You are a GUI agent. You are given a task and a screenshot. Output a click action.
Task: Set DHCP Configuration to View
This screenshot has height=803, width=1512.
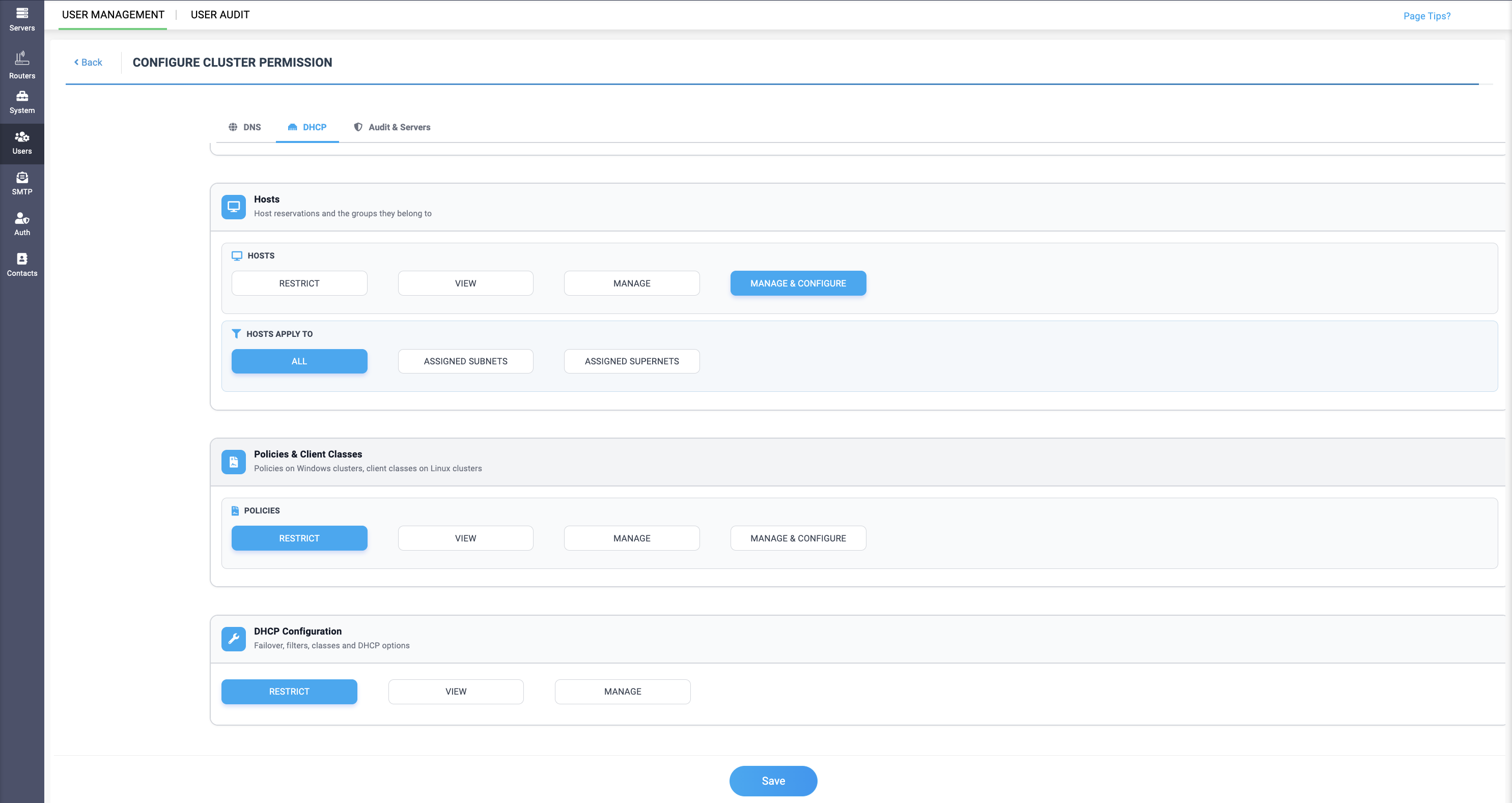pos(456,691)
...
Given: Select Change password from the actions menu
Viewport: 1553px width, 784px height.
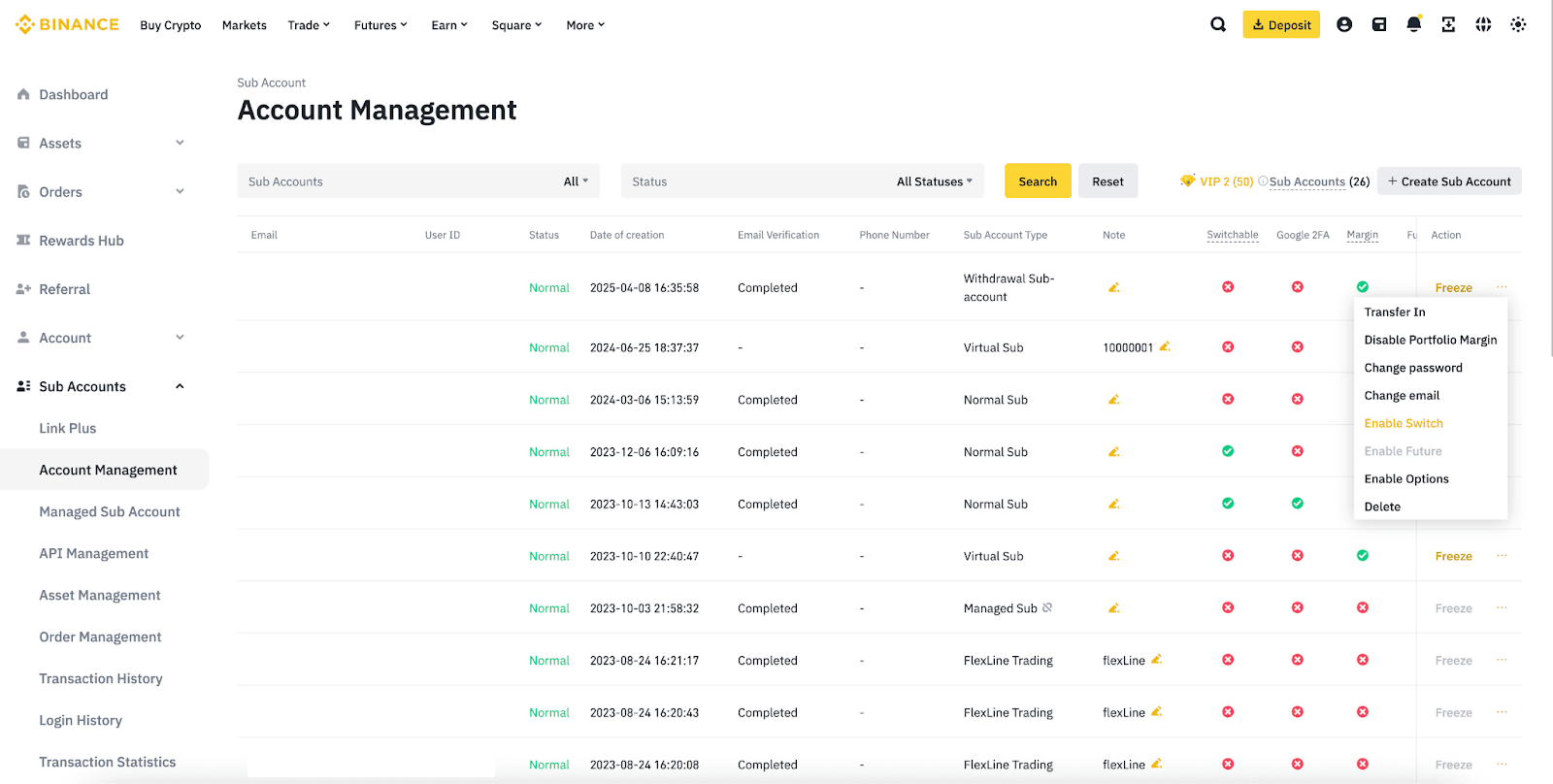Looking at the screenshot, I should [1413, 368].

Set problem:
Render the listing lines as a JSON list of strings, one string per line with blank lines omitted, starting at the line containing "You are a GUI" and ending at the line containing "pos(456,691)". Omit the pictures.

Response:
[
  "You are a GUI agent. You are given a task and a screenshot. Output a click action.",
  "Task: Set DHCP Configuration to View",
  "This screenshot has height=803, width=1512.",
  "pos(456,691)"
]